WHAT IS NEEDED ▸ Each line from the one that holds "Choose Environment variables from run options" to the end of the entries is to be given again exactly. Do not include pictures.

INPUT MATERIAL ▸
········
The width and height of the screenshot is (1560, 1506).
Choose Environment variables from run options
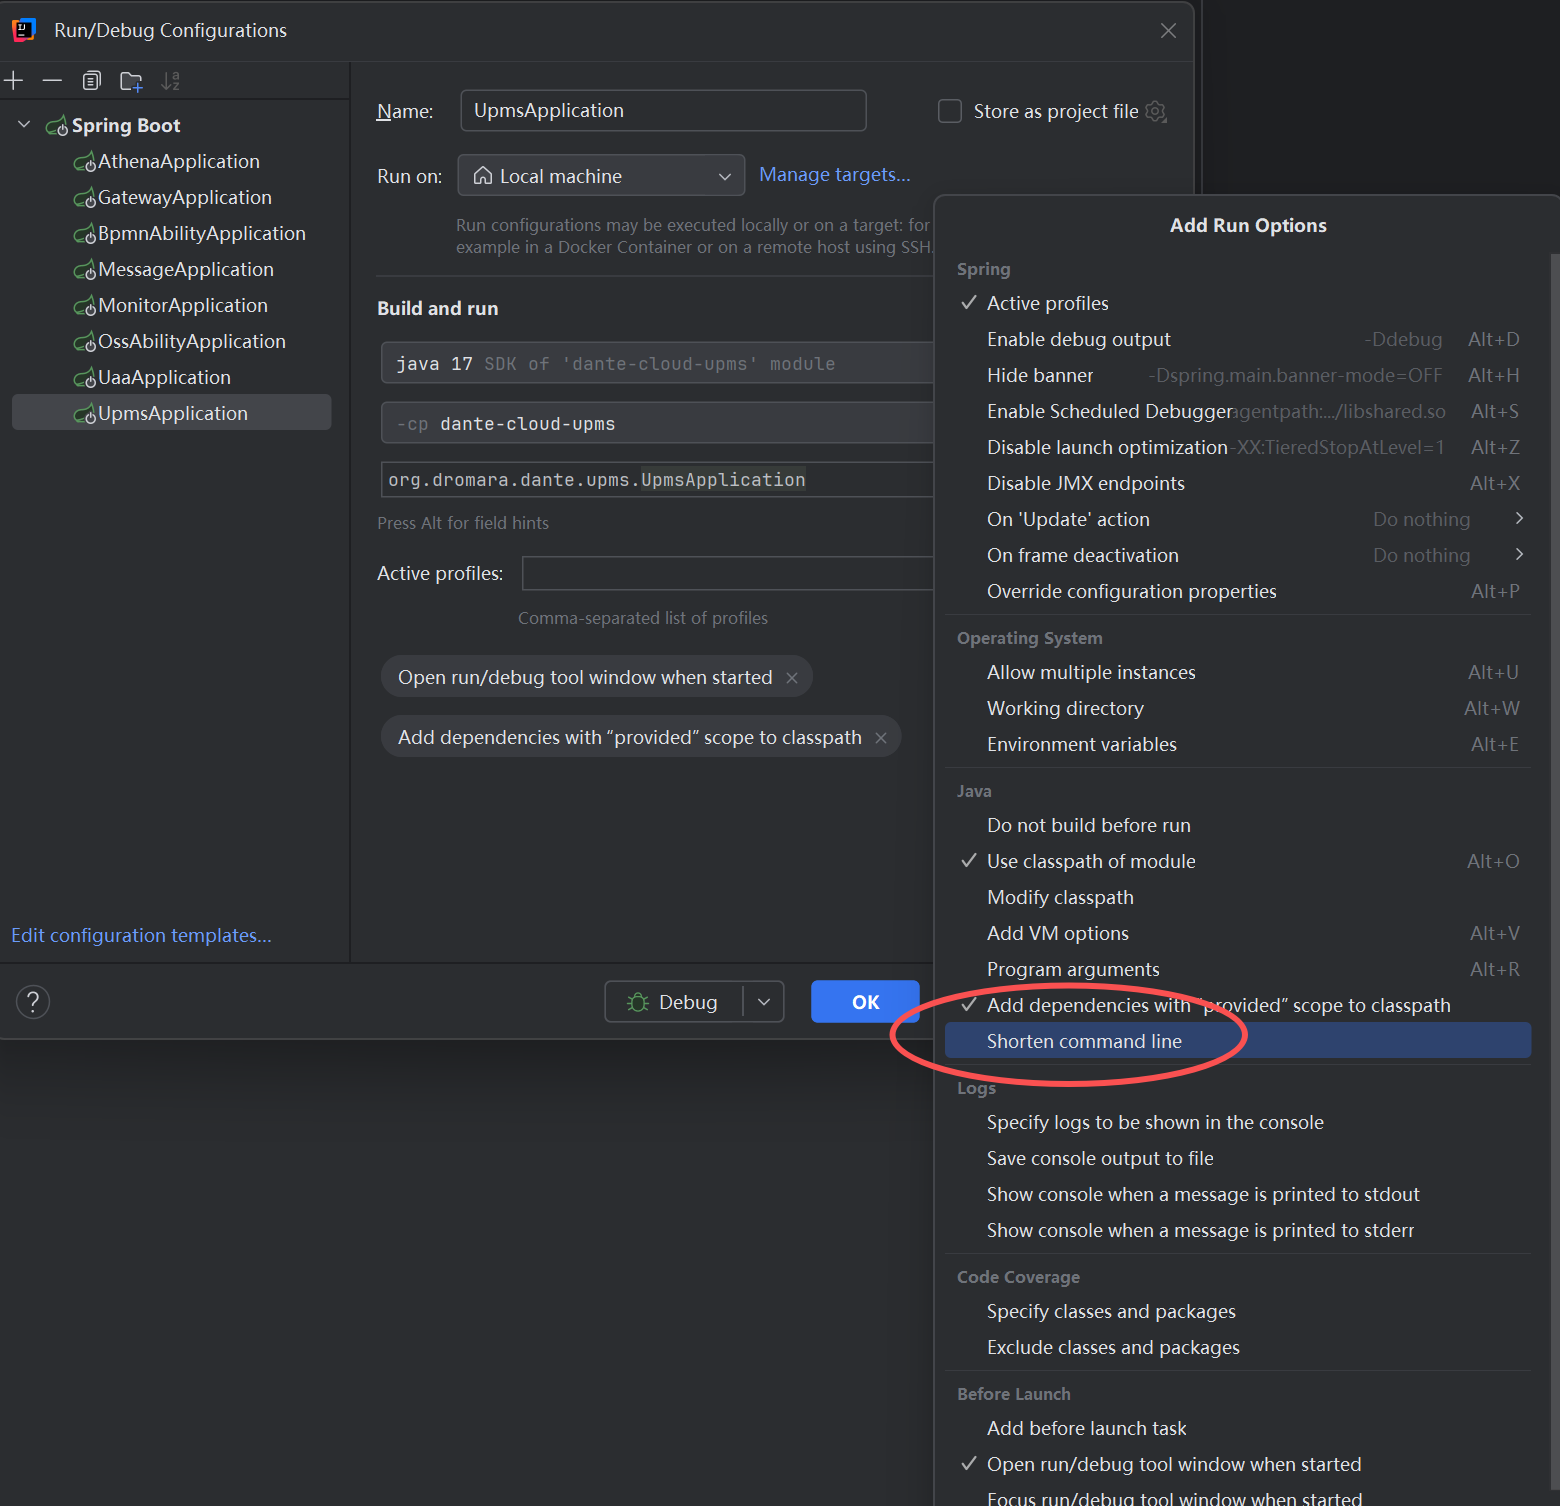click(x=1081, y=744)
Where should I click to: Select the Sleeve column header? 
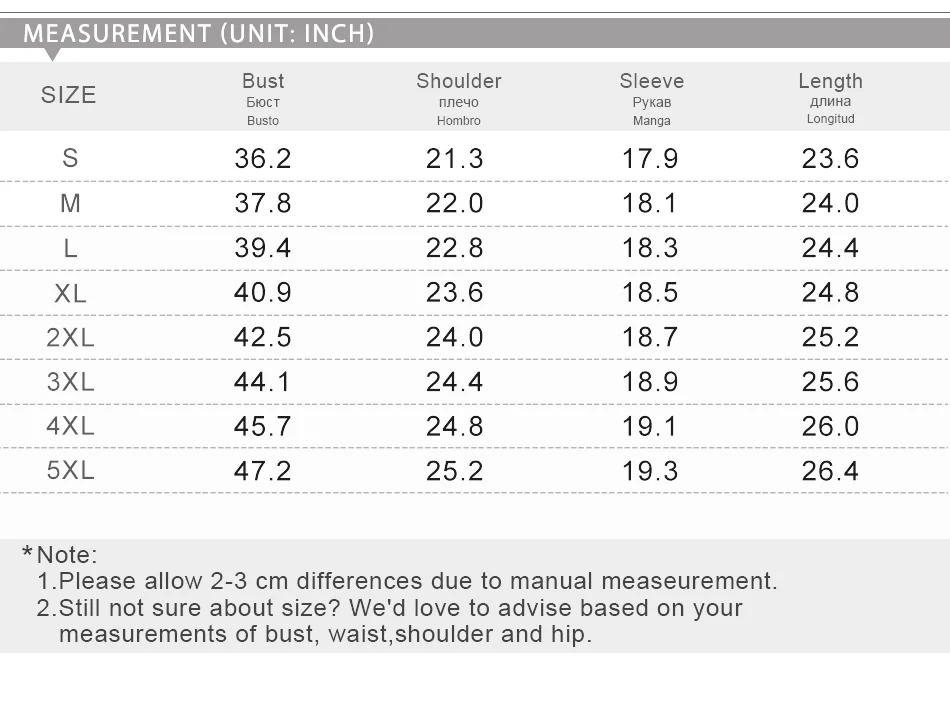pos(651,99)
········
SOLVED PROBLEM ▸
Choose Environment variables from run options
click(x=1081, y=744)
Where should I click to: Select the Sleeve column header? 
pos(651,99)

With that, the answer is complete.